About this task.
What you give back should match the records word for word.

Supplied data.
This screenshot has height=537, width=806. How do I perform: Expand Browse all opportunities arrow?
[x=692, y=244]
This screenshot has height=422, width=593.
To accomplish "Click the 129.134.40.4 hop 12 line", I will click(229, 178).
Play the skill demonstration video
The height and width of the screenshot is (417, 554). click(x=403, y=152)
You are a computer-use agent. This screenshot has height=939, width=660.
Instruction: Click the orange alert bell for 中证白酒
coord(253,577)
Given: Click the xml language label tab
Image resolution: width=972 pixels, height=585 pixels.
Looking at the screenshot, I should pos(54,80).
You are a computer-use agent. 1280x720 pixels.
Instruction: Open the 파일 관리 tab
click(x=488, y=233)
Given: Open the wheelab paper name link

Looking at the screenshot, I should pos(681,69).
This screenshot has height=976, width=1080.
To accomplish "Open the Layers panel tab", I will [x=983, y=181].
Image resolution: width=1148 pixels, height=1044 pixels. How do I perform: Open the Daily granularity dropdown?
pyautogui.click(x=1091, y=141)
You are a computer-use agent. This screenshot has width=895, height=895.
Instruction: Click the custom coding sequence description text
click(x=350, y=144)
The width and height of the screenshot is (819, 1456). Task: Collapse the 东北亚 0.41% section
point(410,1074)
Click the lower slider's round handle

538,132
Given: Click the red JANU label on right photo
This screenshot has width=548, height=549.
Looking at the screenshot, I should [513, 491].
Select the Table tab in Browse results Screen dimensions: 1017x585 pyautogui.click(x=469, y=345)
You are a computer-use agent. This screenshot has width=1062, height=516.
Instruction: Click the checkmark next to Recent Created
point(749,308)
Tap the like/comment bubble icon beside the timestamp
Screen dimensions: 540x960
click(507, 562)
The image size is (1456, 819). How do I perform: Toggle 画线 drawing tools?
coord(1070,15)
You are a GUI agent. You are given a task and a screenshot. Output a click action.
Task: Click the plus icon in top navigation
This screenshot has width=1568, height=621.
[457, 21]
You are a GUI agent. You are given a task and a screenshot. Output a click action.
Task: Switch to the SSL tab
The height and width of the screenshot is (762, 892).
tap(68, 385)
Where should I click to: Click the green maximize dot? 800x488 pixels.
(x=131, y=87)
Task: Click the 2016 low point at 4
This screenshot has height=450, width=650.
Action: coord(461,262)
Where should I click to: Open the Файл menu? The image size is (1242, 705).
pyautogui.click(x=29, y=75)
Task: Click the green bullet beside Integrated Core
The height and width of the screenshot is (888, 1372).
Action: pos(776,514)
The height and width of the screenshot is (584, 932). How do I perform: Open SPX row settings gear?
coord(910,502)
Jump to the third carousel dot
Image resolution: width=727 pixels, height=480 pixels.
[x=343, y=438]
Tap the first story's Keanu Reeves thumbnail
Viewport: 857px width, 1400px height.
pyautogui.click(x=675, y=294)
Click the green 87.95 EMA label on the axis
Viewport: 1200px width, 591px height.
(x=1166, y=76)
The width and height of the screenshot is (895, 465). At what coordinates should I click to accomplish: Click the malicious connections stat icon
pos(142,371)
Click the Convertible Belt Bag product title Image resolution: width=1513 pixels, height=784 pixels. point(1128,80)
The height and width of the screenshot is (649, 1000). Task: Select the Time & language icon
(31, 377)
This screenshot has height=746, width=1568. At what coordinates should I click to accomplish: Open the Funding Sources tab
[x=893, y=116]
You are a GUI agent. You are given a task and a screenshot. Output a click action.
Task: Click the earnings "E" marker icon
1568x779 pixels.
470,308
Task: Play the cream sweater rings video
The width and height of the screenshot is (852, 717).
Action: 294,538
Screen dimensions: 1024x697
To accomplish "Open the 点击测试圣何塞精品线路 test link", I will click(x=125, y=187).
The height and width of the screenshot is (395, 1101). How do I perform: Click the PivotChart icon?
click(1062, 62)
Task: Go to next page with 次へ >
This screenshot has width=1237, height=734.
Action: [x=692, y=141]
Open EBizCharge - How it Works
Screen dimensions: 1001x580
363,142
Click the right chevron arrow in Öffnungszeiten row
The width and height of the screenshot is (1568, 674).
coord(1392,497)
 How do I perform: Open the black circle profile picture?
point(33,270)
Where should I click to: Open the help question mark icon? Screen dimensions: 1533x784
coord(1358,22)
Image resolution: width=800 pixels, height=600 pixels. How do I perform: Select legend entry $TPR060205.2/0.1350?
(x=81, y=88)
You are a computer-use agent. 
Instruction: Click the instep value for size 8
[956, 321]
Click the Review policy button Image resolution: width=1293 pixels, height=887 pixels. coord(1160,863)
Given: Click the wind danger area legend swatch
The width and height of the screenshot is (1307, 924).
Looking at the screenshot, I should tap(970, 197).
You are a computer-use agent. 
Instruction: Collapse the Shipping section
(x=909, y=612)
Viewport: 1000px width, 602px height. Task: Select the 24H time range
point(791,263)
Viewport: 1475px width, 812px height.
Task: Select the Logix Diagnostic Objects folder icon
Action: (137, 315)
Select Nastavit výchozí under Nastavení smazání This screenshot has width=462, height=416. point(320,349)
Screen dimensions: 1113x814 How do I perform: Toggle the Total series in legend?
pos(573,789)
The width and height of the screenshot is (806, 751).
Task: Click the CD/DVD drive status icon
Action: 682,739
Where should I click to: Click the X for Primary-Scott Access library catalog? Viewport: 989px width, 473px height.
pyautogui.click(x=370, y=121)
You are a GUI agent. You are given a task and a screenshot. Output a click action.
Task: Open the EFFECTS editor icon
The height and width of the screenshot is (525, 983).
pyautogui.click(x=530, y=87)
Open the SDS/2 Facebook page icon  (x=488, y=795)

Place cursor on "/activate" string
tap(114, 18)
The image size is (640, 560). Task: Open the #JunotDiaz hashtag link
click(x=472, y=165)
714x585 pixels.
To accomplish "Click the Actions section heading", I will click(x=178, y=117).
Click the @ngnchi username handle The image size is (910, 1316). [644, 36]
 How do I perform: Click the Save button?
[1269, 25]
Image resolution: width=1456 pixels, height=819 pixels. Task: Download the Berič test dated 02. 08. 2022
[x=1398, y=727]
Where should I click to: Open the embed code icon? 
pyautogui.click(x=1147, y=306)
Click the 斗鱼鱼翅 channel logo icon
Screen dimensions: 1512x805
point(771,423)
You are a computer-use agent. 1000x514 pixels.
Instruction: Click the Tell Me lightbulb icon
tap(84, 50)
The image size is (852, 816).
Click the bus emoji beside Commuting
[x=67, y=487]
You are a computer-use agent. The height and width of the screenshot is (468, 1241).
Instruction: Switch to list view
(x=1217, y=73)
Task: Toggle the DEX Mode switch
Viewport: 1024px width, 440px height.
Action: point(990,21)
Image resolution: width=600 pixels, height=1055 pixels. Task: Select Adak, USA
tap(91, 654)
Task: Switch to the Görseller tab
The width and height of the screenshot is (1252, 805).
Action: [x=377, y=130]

Result of the exercise.
This screenshot has height=537, width=806. How do I perform: Expand Browse all opportunities arrow?
[x=692, y=244]
This screenshot has height=422, width=593.
To accomplish "Click the 129.134.40.4 hop 12 line", I will click(229, 178).
Play the skill demonstration video
The height and width of the screenshot is (417, 554). click(x=403, y=152)
You are a computer-use agent. This screenshot has height=939, width=660.
Instruction: Click the orange alert bell for 中证白酒
coord(253,577)
Given: Click the xml language label tab
Image resolution: width=972 pixels, height=585 pixels.
Looking at the screenshot, I should pos(54,80).
You are a computer-use agent. 1280x720 pixels.
Instruction: Open the 파일 관리 tab
click(x=488, y=233)
Given: Open the wheelab paper name link

Looking at the screenshot, I should pos(681,69).
This screenshot has height=976, width=1080.
To accomplish "Open the Layers panel tab", I will [x=983, y=181].
Image resolution: width=1148 pixels, height=1044 pixels. How do I perform: Open the Daily granularity dropdown?
pyautogui.click(x=1091, y=141)
You are a computer-use agent. This screenshot has width=895, height=895.
Instruction: Click the custom coding sequence description text
click(x=350, y=144)
The width and height of the screenshot is (819, 1456). Task: Collapse the 东北亚 0.41% section
point(410,1074)
Click the lower slider's round handle

538,132
Given: Click the red JANU label on right photo
This screenshot has width=548, height=549.
Looking at the screenshot, I should [513, 491].
Select the Table tab in Browse results Screen dimensions: 1017x585 pyautogui.click(x=469, y=345)
You are a computer-use agent. This screenshot has width=1062, height=516.
Instruction: Click the checkmark next to Recent Created
point(749,308)
Tap the like/comment bubble icon beside the timestamp
Screen dimensions: 540x960
click(507, 562)
The image size is (1456, 819). How do I perform: Toggle 画线 drawing tools?
coord(1070,15)
You are a GUI agent. You are given a task and a screenshot. Output a click action.
Task: Click the plus icon in top navigation
This screenshot has width=1568, height=621.
[457, 21]
You are a GUI agent. You are given a task and a screenshot. Output a click action.
Task: Switch to the SSL tab
The height and width of the screenshot is (762, 892).
tap(68, 385)
Where should I click to: Click the green maximize dot? 800x488 pixels.
(x=131, y=87)
Task: Click the 2016 low point at 4
This screenshot has height=450, width=650.
Action: coord(461,262)
Where should I click to: Open the Файл menu? The image size is (1242, 705).
pyautogui.click(x=29, y=75)
Task: Click the green bullet beside Integrated Core
The height and width of the screenshot is (888, 1372).
Action: pos(776,514)
The height and width of the screenshot is (584, 932). How do I perform: Open SPX row settings gear?
coord(910,502)
Jump to the third carousel dot
Image resolution: width=727 pixels, height=480 pixels.
[x=343, y=438]
Tap the first story's Keanu Reeves thumbnail
Viewport: 857px width, 1400px height.
pyautogui.click(x=675, y=294)
Click the green 87.95 EMA label on the axis
Viewport: 1200px width, 591px height.
(x=1166, y=76)
The width and height of the screenshot is (895, 465). At what coordinates should I click to accomplish: Click the malicious connections stat icon
pos(142,371)
Click the Convertible Belt Bag product title Image resolution: width=1513 pixels, height=784 pixels. point(1128,80)
The height and width of the screenshot is (649, 1000). Task: Select the Time & language icon
(31, 377)
This screenshot has height=746, width=1568. At what coordinates should I click to accomplish: Open the Funding Sources tab
[x=893, y=116]
You are a GUI agent. You are given a task and a screenshot. Output a click action.
Task: Click the earnings "E" marker icon
1568x779 pixels.
470,308
Task: Play the cream sweater rings video
The width and height of the screenshot is (852, 717).
Action: 294,538
Screen dimensions: 1024x697
To accomplish "Open the 点击测试圣何塞精品线路 test link", I will click(x=125, y=187).
The height and width of the screenshot is (395, 1101). How do I perform: Click the PivotChart icon?
click(1062, 62)
Task: Go to next page with 次へ >
This screenshot has width=1237, height=734.
Action: [x=692, y=141]
Open EBizCharge - How it Works
Screen dimensions: 1001x580
363,142
Click the right chevron arrow in Öffnungszeiten row
The width and height of the screenshot is (1568, 674).
coord(1392,497)
 How do I perform: Open the black circle profile picture?
point(33,270)
Where should I click to: Open the help question mark icon? Screen dimensions: 1533x784
coord(1358,22)
Image resolution: width=800 pixels, height=600 pixels. How do I perform: Select legend entry $TPR060205.2/0.1350?
(x=81, y=88)
You are a computer-use agent. 
Instruction: Click the instep value for size 8
[956, 321]
Click the Review policy button Image resolution: width=1293 pixels, height=887 pixels. coord(1160,863)
Given: Click the wind danger area legend swatch
The width and height of the screenshot is (1307, 924).
Looking at the screenshot, I should tap(970, 197).
You are a computer-use agent. 
Instruction: Collapse the Shipping section
(x=909, y=612)
Viewport: 1000px width, 602px height. Task: Select the 24H time range
point(791,263)
Viewport: 1475px width, 812px height.
Task: Select the Logix Diagnostic Objects folder icon
Action: (137, 315)
Select Nastavit výchozí under Nastavení smazání This screenshot has width=462, height=416. point(320,349)
Screen dimensions: 1113x814 How do I perform: Toggle the Total series in legend?
pos(573,789)
The width and height of the screenshot is (806, 751).
Task: Click the CD/DVD drive status icon
Action: 682,739
Where should I click to: Click the X for Primary-Scott Access library catalog? Viewport: 989px width, 473px height.
pyautogui.click(x=370, y=121)
You are a GUI agent. You are given a task and a screenshot. Output a click action.
Task: Open the EFFECTS editor icon
The height and width of the screenshot is (525, 983).
pyautogui.click(x=530, y=87)
Open the SDS/2 Facebook page icon  (x=488, y=795)

Place cursor on "/activate" string
tap(114, 18)
The image size is (640, 560). Task: Open the #JunotDiaz hashtag link
click(x=472, y=165)
714x585 pixels.
To accomplish "Click the Actions section heading", I will click(x=178, y=117).
Click the @ngnchi username handle The image size is (910, 1316). [644, 36]
 How do I perform: Click the Save button?
[1269, 25]
Image resolution: width=1456 pixels, height=819 pixels. Task: Download the Berič test dated 02. 08. 2022
[x=1398, y=727]
Where should I click to: Open the embed code icon? 
pyautogui.click(x=1147, y=306)
Click the 斗鱼鱼翅 channel logo icon
Screen dimensions: 1512x805
point(771,423)
You are a computer-use agent. 1000x514 pixels.
Instruction: Click the Tell Me lightbulb icon
tap(84, 50)
The image size is (852, 816).
Click the bus emoji beside Commuting
[x=67, y=487]
You are a computer-use agent. The height and width of the screenshot is (468, 1241).
Instruction: Switch to list view
(x=1217, y=73)
Task: Toggle the DEX Mode switch
Viewport: 1024px width, 440px height.
Action: point(990,21)
Image resolution: width=600 pixels, height=1055 pixels. Task: Select Adak, USA
tap(91, 654)
Task: Switch to the Görseller tab
The width and height of the screenshot is (1252, 805).
Action: [x=377, y=130]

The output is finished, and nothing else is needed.